• Extracted text
[Start of Attachment]

At a certain age, just celebrating the decades seems to be adequate enough. I’m in one of those “mid” years now, so doing anything special to draw attention to that fact - isn’t high on my priority list.
Ever since I was 18, I’ve always tried to go somewhere on my birthday that I’ve never been before. I love new places. I’ve managed to do that fairly regularly over the years, even if I don’t hit it right on the exact birth date, and this is one of those years. We are flying to Colorado on Tuesday, not so much to celebrate my birthday, but while we are there, we’ll be driving down to New Mexico and going to the UFO museum in Roswell, and THAT is a place I’ve never been. So I’m trying to avoid any other celebratory events that highlight the extra candle on the imaginatory cake, and focusing on the fact I’m soon doing something I love to do by going to a new place. Of course, that’s not a place I would pick as a birthday “gift,” but as any mother knows, when our kids are happy, we are happy. Kaleb is intrigued by the concept of UFOs and since we’ll be within a seven hours drive of that place, it’s doable.
We are heading to Colorado to attend the wedding of the daughter of friends of ours, and also to visit other friends in the Denver area. Now really, THAT is the best way to spend time, in my opinion, whether it’s celebrating a birthday or not – just having a cup of coffee and catching up with old friends. I don’t think life gets any better. So on that note, I spent the bulk of today on the phone, calling some of my favorite people and just chatting. Kaleb was gone all day playing with a friend, Kory was working at church, and I had the house to myself, so I made sure it wasn’t too quiet by talking non-stop the entire day. I had to take a break a few times to charge up my cell phone, but otherwise, it was great.
Kory and Kaleb brought me breakfast in bed early this morning. Kaleb played “Happy Birthday” on the piano and they both made me gifts carved from wood. I loved it. (Kory made the "puzzle" in the photo - the object is to get both hearts on the same side... ha ha.) We went out to dinner last night to celebrate and I went to a hysterical play in Seattle a few nights ago with another friend, as her way of acknowledging one more year of my life on earth. It’s been a pretty good week, considering….
It’s been nearly six years since we found out that Kory had some clogged arteries near his heart. In all that time we’ve prayed for wisdom, healing and direction. God clearly said NOT to do anything surgical and Kory’s been doing naturopathic things all this time. We’ve had an outstanding “fleece” with God – a certain open ended prayer that if He ever did want Kory to have any surgical intervention, that Kory would get angina pain in his arm when he is just sitting down – not when he is exercising (he is able to bring on that pain with exertion.) Well, Kory hasn’t done much exercising at all the last two years, so his stamina level has been dropping significantly. My pleading with him to get out of the recliner and go for a walk has fallen on deaf ears. But this week, he informed me that as he was sitting in the recliner watching a very scary movie, his heart rate got up so high that he actually got angina in his arm. So, we are now wondering what that really means. On the one hand, it’s definitely the answer to our outstanding request, but on the other hand, it’s perplexing. So, we are now asking for some kind of confirmation that surgery is really the way to go. I’ve lost a few night’s sleep over this new bit of news, but I do know I can’t borrow any worries about tomorrow because today is all we have, and things are pretty good today. But God has definitely gotten our attention.

[End of Attachment]

• Provided information
[Start of Attachment]

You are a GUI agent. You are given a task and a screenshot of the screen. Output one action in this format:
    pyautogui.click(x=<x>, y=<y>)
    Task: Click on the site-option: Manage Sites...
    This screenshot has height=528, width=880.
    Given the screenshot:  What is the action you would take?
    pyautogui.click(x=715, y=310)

[End of Attachment]

• Instructions for the task
Copy the stretch of the birthday post above from "At a certain" through "my priority list." word for word.

• Your response
At a certain age, just celebrating the decades seems to be adequate enough. I’m in one of those “mid” years now, so doing anything special to draw attention to that fact - isn’t high on my priority list.